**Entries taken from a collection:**
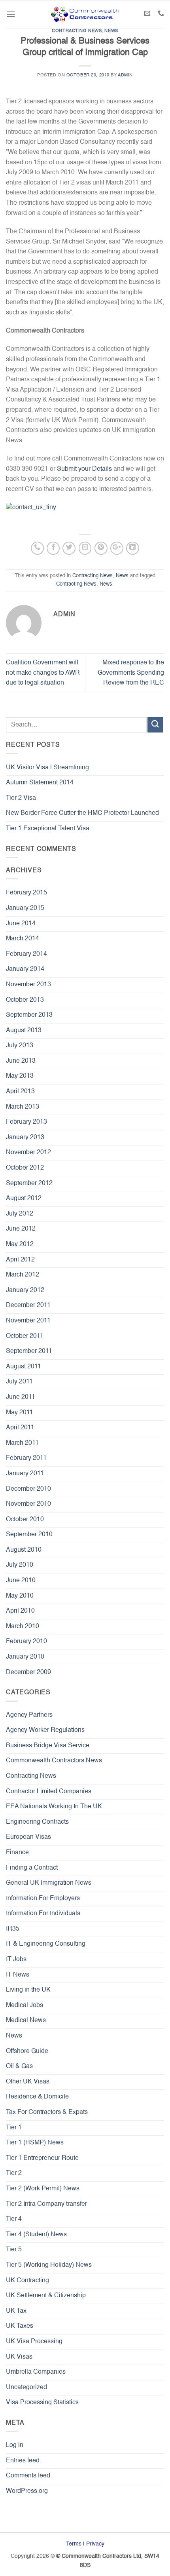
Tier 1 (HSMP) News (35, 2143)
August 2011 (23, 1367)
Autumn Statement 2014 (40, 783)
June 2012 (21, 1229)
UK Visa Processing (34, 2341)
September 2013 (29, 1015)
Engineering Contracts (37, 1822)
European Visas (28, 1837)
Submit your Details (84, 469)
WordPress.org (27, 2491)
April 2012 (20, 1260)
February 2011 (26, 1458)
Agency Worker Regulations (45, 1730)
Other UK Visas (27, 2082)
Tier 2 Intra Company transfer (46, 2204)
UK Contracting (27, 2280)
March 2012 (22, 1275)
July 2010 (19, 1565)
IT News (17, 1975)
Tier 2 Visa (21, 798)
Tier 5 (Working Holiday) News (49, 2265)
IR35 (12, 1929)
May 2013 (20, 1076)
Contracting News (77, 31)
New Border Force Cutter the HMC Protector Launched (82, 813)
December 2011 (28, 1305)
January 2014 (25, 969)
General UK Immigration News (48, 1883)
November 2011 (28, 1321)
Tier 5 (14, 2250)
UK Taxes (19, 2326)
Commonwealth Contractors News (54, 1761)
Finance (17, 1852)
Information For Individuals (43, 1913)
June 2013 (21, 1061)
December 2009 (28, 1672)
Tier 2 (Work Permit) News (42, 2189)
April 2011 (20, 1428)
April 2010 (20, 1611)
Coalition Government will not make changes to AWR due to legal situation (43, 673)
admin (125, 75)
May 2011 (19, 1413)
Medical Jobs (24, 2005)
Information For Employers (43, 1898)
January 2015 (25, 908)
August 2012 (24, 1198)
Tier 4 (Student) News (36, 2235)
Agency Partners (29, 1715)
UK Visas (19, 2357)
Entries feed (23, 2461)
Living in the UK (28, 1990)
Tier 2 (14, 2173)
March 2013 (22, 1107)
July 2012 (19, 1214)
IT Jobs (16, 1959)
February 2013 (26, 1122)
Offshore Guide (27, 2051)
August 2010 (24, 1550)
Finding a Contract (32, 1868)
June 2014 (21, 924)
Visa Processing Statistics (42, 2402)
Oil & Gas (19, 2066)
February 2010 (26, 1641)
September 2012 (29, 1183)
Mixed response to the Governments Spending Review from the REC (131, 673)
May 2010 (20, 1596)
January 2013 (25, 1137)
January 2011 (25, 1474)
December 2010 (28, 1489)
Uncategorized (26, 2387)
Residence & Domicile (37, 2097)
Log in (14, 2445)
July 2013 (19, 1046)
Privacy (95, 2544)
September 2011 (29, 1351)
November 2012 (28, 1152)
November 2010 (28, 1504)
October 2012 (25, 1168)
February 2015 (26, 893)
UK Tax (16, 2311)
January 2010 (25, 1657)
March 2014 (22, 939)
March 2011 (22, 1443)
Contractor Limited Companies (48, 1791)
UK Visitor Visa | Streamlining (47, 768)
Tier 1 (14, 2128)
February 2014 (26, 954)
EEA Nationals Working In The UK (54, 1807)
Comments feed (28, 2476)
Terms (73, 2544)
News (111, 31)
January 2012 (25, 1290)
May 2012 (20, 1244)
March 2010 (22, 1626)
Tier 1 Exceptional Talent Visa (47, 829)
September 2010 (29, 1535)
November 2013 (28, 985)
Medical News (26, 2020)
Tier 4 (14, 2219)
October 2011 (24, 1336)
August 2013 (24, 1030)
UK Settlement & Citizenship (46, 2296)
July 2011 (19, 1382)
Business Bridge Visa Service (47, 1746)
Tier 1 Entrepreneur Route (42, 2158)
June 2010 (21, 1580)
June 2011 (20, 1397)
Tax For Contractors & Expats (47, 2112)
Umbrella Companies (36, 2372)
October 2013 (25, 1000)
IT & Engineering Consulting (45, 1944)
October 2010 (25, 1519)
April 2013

**What the exercise asks:**
Every line from the line containing "New Border Force" through the line containing "February 2014 (26, 954)" in the records above must be retyped exactly. Leave out the rest.

**Result:**
New Border Force Cutter the HMC Protector Launched (82, 813)
December 2011 (28, 1305)
January 2014 (25, 969)
General UK Immigration News (48, 1883)
November 2011 (28, 1321)
Tier 5 (14, 2250)
UK Taxes (19, 2326)
Commonwealth Contractors News (54, 1761)
Finance (17, 1852)
Information For Individuals (43, 1913)
June 2013 (21, 1061)
December 2009 (28, 1672)
Tier 2 (Work Permit) News (42, 2189)
April 2011 (20, 1428)
April 2010 (20, 1611)
Coalition Government will not make changes to AWR due to legal situation (43, 673)
admin (125, 75)
May 2011 (19, 1413)
Medical Jobs (24, 2005)
Information For Employers (43, 1898)
January 2015 (25, 908)
August 2012 (24, 1198)
Tier 4 (Student) News (36, 2235)
Agency Partners (29, 1715)
UK Visas (19, 2357)
Entries feed (23, 2461)
Living in the UK (28, 1990)
Tier 2 (14, 2173)
March 2013 (22, 1107)
July 2012 (19, 1214)
IT Jobs (16, 1959)
February 2013 (26, 1122)
Offshore Guide (27, 2051)
August 2010 (24, 1550)
Finding a Contract (32, 1868)
June 2014 (21, 924)
Visa Processing Statistics (42, 2402)
Oil & Gas (19, 2066)
February 2010 (26, 1641)
September 2012 (29, 1183)
Mixed response to the Governments Spending Review from the REC (131, 673)
May 2010 (20, 1596)
January 2013 (25, 1137)
January 2011 (25, 1474)
December 2010 (28, 1489)
Uncategorized (26, 2387)
Residence & Domicile (37, 2097)
Log in (14, 2445)
July 2013 (19, 1046)
Privacy (95, 2544)
September 2011 (29, 1351)
November 2012 (28, 1152)
November 2010 (28, 1504)
October 2012 (25, 1168)
February 2015 (26, 893)
UK Tax (16, 2311)
January 2010 (25, 1657)
March 2014 (22, 939)
March 2011 (22, 1443)
Contractor Limited Companies (48, 1791)
UK Visitor Visa | Streamlining (47, 768)
Tier 1 (14, 2128)
February 2014 (26, 954)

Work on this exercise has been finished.